虎の目が光を失う(5)

 赤い髪の男は目、トラ頭の擬似人型は氷。加原は使わないだろうと引き出しの奥に仕舞っていた情報を引っ張り出し、二人の動きを窺っていた。当然のことだが、加原の情報を二人は知らないはずで、加原がどのような仙技を用いるのか、二人は把握していない。一方的に力を把握できている状況は有利だ。


「殺さないように気をつけろ」


 恋路がザ・タイガーの耳元で囁くように命令を口にする。ザ・タイガーは反応を見せないが、恋路の命令に逆らうつもりはないようだ。そういう力関係であるということだろう。


 起き上がろうとした体勢のまま、身体を起こすよりも観察に意識を費やし始めた加原を見下ろし、ザ・タイガーが動こうとしていることが分かった。恋路から何かを囁かれた直後のことだ。その動きが攻撃に直結していることは予測できた。


 だから、その前に加原は動く必要があった。小さく構えていた拳を振るって、その指の隙間から仙気を射出する。


 仙気は細く伸びて、針のように飛び出し、恋路とザ・タイガーを襲っていく。恋路はそれを容易く躱し、ザ・タイガーは身体の表面を氷で覆って、それらの仙気を簡単に防ぎ切った。


 それを確認するよりも先に加原は走り出していた。恋路とザ・タイガーに背中を向けて、一目散にその場を走り出す。


 敵前逃亡。状況だけを言語化するとそうなるが、これは冷静に考えついた加原の作戦だった。


 加原は一級仙人ではあるが、いくら一級仙人でも人型を相手にすることは難しい。擬似人型一体だけなら、これまでの記録から考えるに何とかなる可能性はあるが、そこに人型が加わると一人での相手は不可能だ。


 元々、人型の討伐が目的ではない。今回の目的は時間稼ぎだ。

 それを考慮した時に、最初に取るべき行動は逃走だった。逃げ出すことで恋路とザ・タイガーに不必要な時間を作らせ、応援の到着まで持つ可能性を高める。


 唐突に逃げ出した加原を見て、恋路とザ・タイガーはしばし動きを止めていた。面食らっていたのか、判断が遅れたようだ。投げ出した仙気の針は全て回避され、防がれてしまったが、一定の効果は見られたと加原は逃げながら満足する。


 加原と恋路、ザ・タイガーの間に距離が生まれ、流石にこれですぐには追いつかれないと加原が思った時になって、ようやく恋路とザ・タイガーが動き出した。それを振り返って確認し、加原はもう少しだけ時間を稼ぐために、路地を通って逃げようかと考える。


 仮に二人の方が加原よりも速く動けても、狭い路地に入り込んでしまえば、その速度を生かすことなく、加原はもう少し逃げることができるはずだ。

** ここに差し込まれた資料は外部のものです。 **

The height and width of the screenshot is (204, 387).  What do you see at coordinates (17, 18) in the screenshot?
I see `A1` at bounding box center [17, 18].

 その思いから加原は方向転換したが、恋路とザ・タイガーの脚力は加原の想定を容易に超えていた。


「逃げるなよ」


 方向転換した加原が路地に入り込む直前、恋路が加原の肩を掴んで、加原の動きを止めた。一般人が走ったら、最低でも十数秒はかかる距離だ。その距離が一秒やそれに満たない時間で埋まるとは到底思えない。


 しかし、恋路は加原の背後に立っていた。恋路だけではない。ザ・タイガーもそこにはいる。


 その速度に加原が面食らっている間に、加原の身体は宙を舞っていた。何が起きたか理解するよりも先に、眼前に地面と恋路やザ・タイガーを発見する。恋路は腕を大きく振り上げた体勢で立っていて、緩やかに放物線を描きながら、地面に向かっていく加原に目を向けてきている。


 投げ飛ばされた。理解と同時に困惑が膨らみ、加原は頭の上に疑問符を浮かべながら、空中で体勢を整えた。


 投げ飛ばされたこと自体にも驚きはあるが、そもそも、投げ飛ばす必要性があるとは思えない。加原の肩を掴んで、完全に不意を突いたのだから、恋路は何とでもできたはずだ。


 それなのに恋路は投げ飛ばすことを選んだ。そのことに疑問を覚えながら、空中で体勢を整え終えた加原が地面に着地した。


 その瞬間、加原の足元に冷気が漂い、気づいた時には加原の足を氷が覆っていた。


「これで逃げられないな」


 恋路とザ・タイガーが加原に近づいてくる。その姿を見ながら、加原は時間稼ぎの最初の一手は失敗に終わったことを悟り、次の一手に移ることを決意した。